Mimicing error recovery and "undefined" behavour is dangerous, it
leads other authors to presume the same behaviour on invalid input.
> > This is supported by at least Netscape (even <HTML>,<HEAD>,<BODY>
> > are not required for NS) and kfm ( <HTML>,<HEAD>,<BODY> tags are required
> > for document to be parsed as HTML even for file with .html extension).
.html is irrelevant, the only valid indicator of HTML over an HTTP
connection is a text/html media type (maybe also application/html).
N.B. IE4's detection of HTML by <html> in the absence of a correct
media type is broken.
<html>, <head> and <body> tags are optional, according to the DTD, so,
if Lynx is failing to parse HTML with a correct media type, but omitting
these, it is broken. NB. <title> is not optional, at least for HTML
4.0. Lynx 2.7.2 correctly recognizes B and I without any of html,
head or body, or even title.

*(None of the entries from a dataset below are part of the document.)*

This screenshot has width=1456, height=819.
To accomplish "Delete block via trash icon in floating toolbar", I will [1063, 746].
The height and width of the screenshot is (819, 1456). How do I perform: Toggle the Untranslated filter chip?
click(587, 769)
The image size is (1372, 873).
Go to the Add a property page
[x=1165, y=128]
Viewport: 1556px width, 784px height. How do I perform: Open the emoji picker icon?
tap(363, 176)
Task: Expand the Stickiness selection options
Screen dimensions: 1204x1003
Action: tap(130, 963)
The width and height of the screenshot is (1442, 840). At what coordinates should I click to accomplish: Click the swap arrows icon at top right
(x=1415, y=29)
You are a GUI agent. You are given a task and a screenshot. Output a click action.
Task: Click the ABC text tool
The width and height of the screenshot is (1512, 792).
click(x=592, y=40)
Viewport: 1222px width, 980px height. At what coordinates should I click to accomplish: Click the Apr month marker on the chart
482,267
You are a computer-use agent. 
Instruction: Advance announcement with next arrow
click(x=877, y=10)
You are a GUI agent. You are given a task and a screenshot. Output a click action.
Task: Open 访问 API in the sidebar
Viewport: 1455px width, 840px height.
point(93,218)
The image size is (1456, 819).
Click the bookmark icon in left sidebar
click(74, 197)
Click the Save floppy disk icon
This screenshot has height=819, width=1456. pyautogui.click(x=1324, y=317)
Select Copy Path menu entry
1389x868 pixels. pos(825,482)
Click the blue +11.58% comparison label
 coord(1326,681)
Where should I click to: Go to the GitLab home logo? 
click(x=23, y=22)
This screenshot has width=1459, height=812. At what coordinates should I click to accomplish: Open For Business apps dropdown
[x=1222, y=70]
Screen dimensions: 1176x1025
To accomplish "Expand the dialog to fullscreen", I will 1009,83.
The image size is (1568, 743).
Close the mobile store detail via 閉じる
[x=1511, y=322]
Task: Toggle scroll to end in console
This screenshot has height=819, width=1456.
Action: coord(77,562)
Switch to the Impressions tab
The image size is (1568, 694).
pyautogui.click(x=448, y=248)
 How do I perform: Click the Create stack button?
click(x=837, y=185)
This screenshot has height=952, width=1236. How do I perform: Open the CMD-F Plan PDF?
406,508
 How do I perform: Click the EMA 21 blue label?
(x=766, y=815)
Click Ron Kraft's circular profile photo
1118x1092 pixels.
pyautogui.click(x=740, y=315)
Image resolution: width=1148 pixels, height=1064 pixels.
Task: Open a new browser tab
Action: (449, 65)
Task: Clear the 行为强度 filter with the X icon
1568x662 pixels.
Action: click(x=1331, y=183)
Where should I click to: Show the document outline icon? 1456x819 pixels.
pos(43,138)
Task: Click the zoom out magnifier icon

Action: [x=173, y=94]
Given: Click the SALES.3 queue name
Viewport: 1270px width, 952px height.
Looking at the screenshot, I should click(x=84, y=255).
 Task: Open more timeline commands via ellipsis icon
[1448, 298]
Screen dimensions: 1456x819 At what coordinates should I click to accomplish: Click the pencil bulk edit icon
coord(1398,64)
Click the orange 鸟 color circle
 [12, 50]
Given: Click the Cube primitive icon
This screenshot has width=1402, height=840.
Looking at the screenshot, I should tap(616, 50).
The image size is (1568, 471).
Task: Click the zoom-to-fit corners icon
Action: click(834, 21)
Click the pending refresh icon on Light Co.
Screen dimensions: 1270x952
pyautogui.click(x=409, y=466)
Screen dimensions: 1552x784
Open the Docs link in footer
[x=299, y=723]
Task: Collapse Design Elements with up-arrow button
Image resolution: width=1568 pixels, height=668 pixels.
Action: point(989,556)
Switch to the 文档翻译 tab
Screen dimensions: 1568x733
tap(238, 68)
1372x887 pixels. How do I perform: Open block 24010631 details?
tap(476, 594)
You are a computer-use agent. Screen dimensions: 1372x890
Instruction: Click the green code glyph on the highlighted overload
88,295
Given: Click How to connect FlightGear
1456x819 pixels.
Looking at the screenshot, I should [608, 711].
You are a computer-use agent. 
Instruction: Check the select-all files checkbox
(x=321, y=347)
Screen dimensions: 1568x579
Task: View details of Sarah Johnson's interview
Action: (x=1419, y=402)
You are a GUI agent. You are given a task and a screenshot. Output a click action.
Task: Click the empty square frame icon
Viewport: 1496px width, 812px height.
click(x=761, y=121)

NB this is only valid for valid HTML 2.0;
later version require doctype to be valid, although I'd expect Lynx to
parse them without this.
> > Both of them allow tags like <b>,<i> and even <a>.
I incorrectly stated that <b> and <i> are forbidden in <pre>. The
full list of forbidden elements, for HTML 4 transitional is:
IMG, OBJECT, APPLET, BIG, SMALL, SUB, SUP, FONT, BASEFONT.
The list for HTML 4 strict is shorter, because some of these elements
are absolutely forbidden.
I have never doubted that A is allowed in PRE.
> > This feature allows quick pseudo-html-formatting of the pure-text
> > documents
The only violation is the absence of a title element.
> > for which no hypertext source in any form isn't availble by inserting tags
> > like <b>,<i> around chapter titles, etc using 'sed'. Currently default
Chapter titles should *always* use Hn; that way formatters can construct
tables of contents (e.g. Amaya and html2ps). (html2ps (plus distiller
or ghostscript) will even construct a PDF outline from them.)